Le Tribunal Administratif de Rennes, saisi en référé suspension sur le fondement de l'article L. 521-1 du code de justice administrative, a constaté que le préfet des Côtes-d'Armor avait abrogé, le 4 mars 2025, les arrêtés du 14 février 2025 portant expulsion, assignation à résidence et fixation du pays de destination de M. A. En conséquence, le tribunal a prononcé un non-lieu à statuer sur les conclusions à fin de suspension, la décision contestée ayant disparu de l'ordre juridique. Il a également rejeté la demande de frais de justice présentée par M. A.
Le Tribunal administratif de Rennes a rejeté la requête en référé de M. B, qui demandait un branchement électrique provisoire pour sa caravane. La requête a été jugée irrecevable car M. B n’a pas précisé le fondement juridique de sa demande. Par ailleurs, le refus de raccordement pour 2024 avait déjà produit tous ses effets, et le litige concernant Enedis, société privée, relève de la compétence du juge judiciaire. La décision est fondée sur les articles L. 521-1, L. 522-1 et L. 522-3 du code de justice administrative.
Le Tribunal Administratif de Rennes a examiné les recours de Mme E et M. D, une famille de demandeurs d'asile, contestant le refus de l'OFII de leur octroyer les conditions matérielles d'accueil. Les requérants invoquaient notamment l'absence d'examen de leur vulnérabilité, liée à l'état de santé de leur enfant, et contestaient la légalité de l'article L. 551-15 du CESEDA au regard du droit de l'Union européenne.

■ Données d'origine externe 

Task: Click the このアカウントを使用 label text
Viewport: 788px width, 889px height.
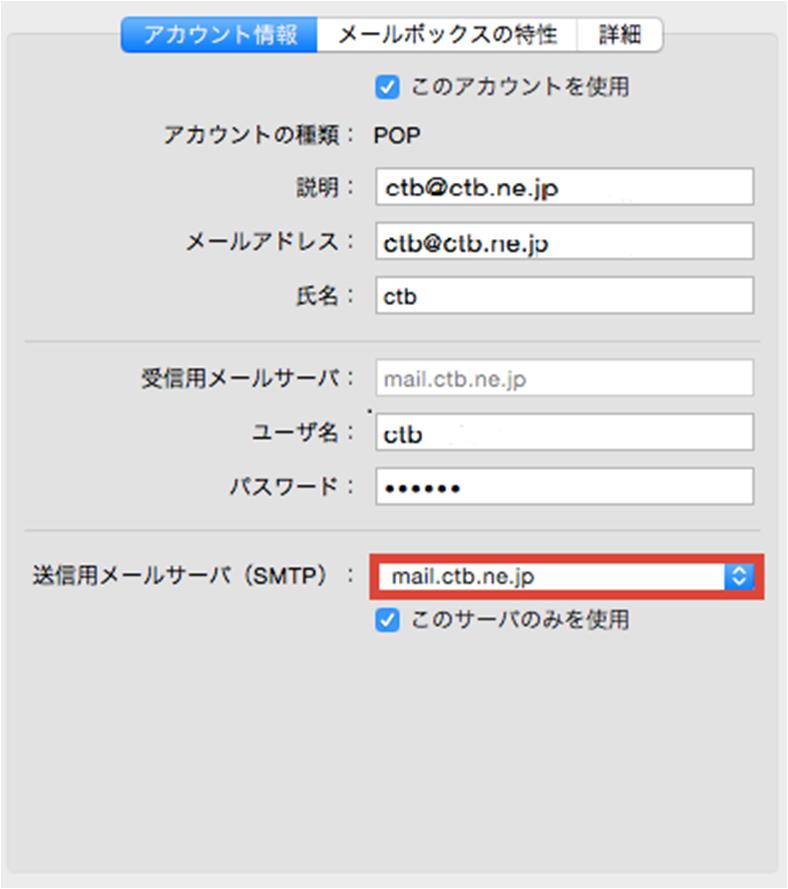Action: [x=520, y=87]
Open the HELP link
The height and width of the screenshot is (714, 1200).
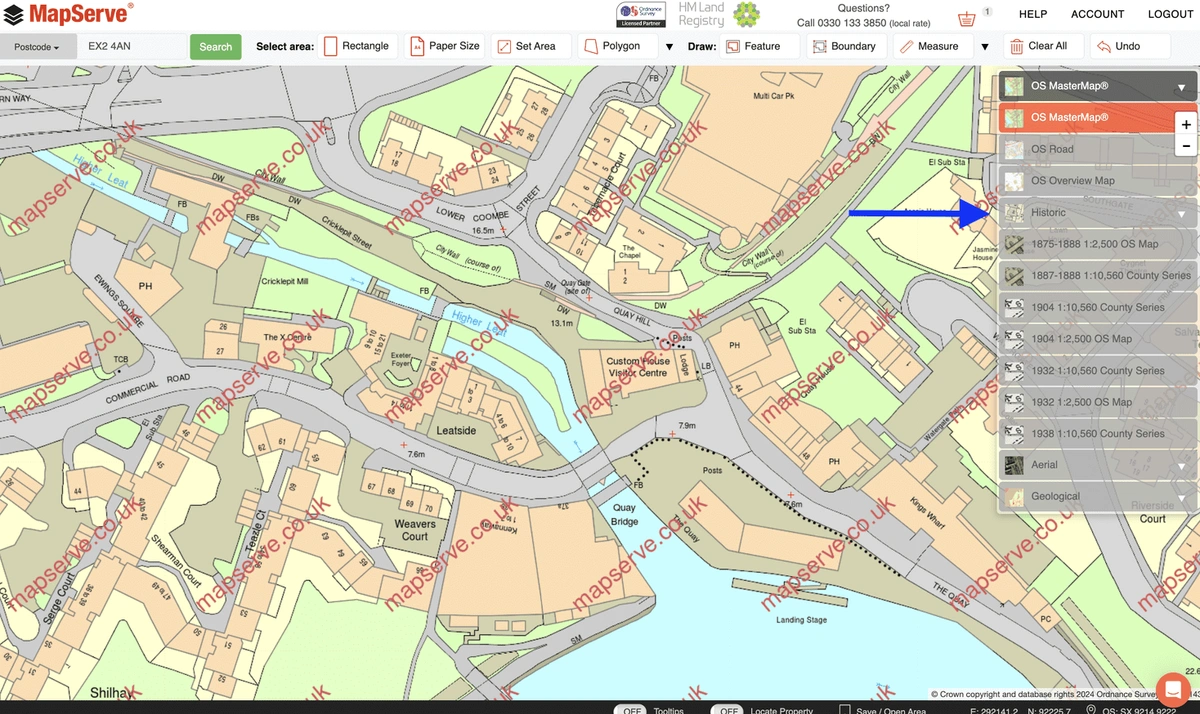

Le tribunal a rejeté leurs demandes d'annulation, estimant que la décision de l'OFII était légale et proportionnée, et qu'aucune violation des textes applicables, dont la directive 2013/33/UE, n'était caractérisée.
Le Tribunal Administratif de Rennes, statuant en référé, a examiné la demande de suspension de l'exclusion définitive d'une étudiante en soins infirmiers, prononcée par l'IFSI du centre hospitalier Guillaume Régnier. Le juge a reconnu l'urgence, la décision compromettant gravement l'avenir professionnel de l'étudiante. Cependant, il a estimé qu'aucun moyen soulevé, notamment l'absence d'information sur le droit de se taire ou le caractère disproportionné de la sanction, n'était de nature à créer un doute sérieux sur la légalité des décisions contestées. Par conséquent, la requête a été rejetée, y compris les conclusions accessoires.
Le Tribunal Administratif de Rennes a rejeté la requête de Mme C, infirmière au CHU de Rennes, qui contestait son licenciement pour insuffisance professionnelle prononcé le 1er juin 2022. La requérante invoquait plusieurs irrégularités de procédure, notamment un défaut de motivation de l'avis du conseil de discipline et le non-respect du délai de convocation de quinze jours prévu par le décret n° 89-822 du 7 novembre 1989. Le tribunal a jugé que l'avis du conseil de discipline était suffisamment motivé et que le moyen tiré du non-respect du délai de convocation n'était pas fondé. Par conséquent, le tribunal a également rejeté les conclusions indemnitaires de Mme C, faute d'illégalité fautive ou de préjudice anormal et spécial.